XIII

— Commissaire, supplia encore Mo.

— Tais-toi, coupa Adamsberg. Tu as la corde au cou et tu n’as pas beaucoup de temps.

— Je ne tue personne, je ne tue rien. Juste les cafards à la maison.

— Tais-toi, bon sang, répéta Adamsberg en lui adressant un signe impérieux.

Mo se tut, surpris. Quelque chose venait de changer chez le commissaire.

— C’est mieux, dit Adamsberg. Comme tu l’as entendu, je ne suis pas d’humeur à laisser cavaler les meurtriers.

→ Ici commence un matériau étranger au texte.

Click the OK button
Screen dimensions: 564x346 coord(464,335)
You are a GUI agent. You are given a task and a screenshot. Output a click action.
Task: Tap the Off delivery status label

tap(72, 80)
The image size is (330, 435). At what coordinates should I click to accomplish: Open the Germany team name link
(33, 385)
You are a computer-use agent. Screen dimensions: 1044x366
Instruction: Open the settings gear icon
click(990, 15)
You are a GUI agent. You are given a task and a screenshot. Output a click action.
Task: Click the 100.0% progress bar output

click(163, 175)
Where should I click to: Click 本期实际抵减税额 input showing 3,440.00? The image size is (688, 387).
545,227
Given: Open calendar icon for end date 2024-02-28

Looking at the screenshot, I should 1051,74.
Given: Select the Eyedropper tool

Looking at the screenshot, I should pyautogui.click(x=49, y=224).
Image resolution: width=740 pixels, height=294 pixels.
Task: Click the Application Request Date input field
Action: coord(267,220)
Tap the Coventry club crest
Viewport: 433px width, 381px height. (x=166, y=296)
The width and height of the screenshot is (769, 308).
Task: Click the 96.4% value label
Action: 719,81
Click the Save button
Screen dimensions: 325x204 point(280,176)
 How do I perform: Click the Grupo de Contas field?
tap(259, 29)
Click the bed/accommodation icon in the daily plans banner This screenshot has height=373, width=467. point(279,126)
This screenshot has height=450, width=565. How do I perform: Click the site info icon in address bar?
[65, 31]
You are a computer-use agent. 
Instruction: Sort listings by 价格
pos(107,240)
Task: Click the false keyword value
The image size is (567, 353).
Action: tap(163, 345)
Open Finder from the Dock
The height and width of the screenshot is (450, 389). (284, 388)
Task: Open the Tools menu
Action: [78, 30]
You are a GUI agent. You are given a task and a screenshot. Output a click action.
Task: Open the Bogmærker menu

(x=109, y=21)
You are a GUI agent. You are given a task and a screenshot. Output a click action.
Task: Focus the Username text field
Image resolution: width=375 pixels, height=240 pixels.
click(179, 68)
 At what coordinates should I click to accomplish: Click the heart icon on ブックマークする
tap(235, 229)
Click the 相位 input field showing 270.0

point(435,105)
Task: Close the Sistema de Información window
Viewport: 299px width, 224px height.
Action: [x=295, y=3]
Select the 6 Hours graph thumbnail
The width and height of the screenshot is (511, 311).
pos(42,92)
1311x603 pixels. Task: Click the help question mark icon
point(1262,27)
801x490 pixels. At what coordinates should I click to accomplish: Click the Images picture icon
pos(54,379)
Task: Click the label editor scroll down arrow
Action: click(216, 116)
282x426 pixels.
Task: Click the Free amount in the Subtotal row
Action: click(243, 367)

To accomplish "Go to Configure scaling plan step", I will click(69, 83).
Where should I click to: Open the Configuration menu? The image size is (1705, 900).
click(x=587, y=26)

L’image de Léo passa devant ses yeux, déclenchant un picotement dans la nuque. Il passa la main sur son cou et envoya la boule vers le sol. Mo le regarda faire avec l’impression qu’il avait attrapé un scarabée invisible. Instinctivement, il fit de même, vérifiant sa nuque.

— Tu as une boule aussi ? demanda Adamsberg.

— Une boule de quoi ?

— D’électricité. Tu l’aurais à moins. Mo secoua la tête sans comprendre.

— Dans ton cas, Mo, on a un meurtrier cynique, calculateur et surpuissant. Tout le contraire du cinglé impulsif et féroce qui s’attaque à Ordebec.

— Je ne connais pas, murmura Mo.

— Pas d’importance. Quelqu’un a proprement liquidé Antoine Clermont-Brasseur. Je ne vais pas t’expliquer pourquoi le vieux financier devenait gênant, on n’en a pas le temps et ce n’est pas ton problème. Ce que tu dois savoir, c’est que c’est toi qui vas payer la note. C’est prévu depuis le début de l’opération. Tu seras libéré pour bonne conduite dans vingt-deux ans, si tu ne fous pas le feu à ta cellule.

— Vingt-deux ans ?

— C’est un Clermont-Brasseur qui est mort, pas un patron de bistrot. La justice n’est pas aveugle.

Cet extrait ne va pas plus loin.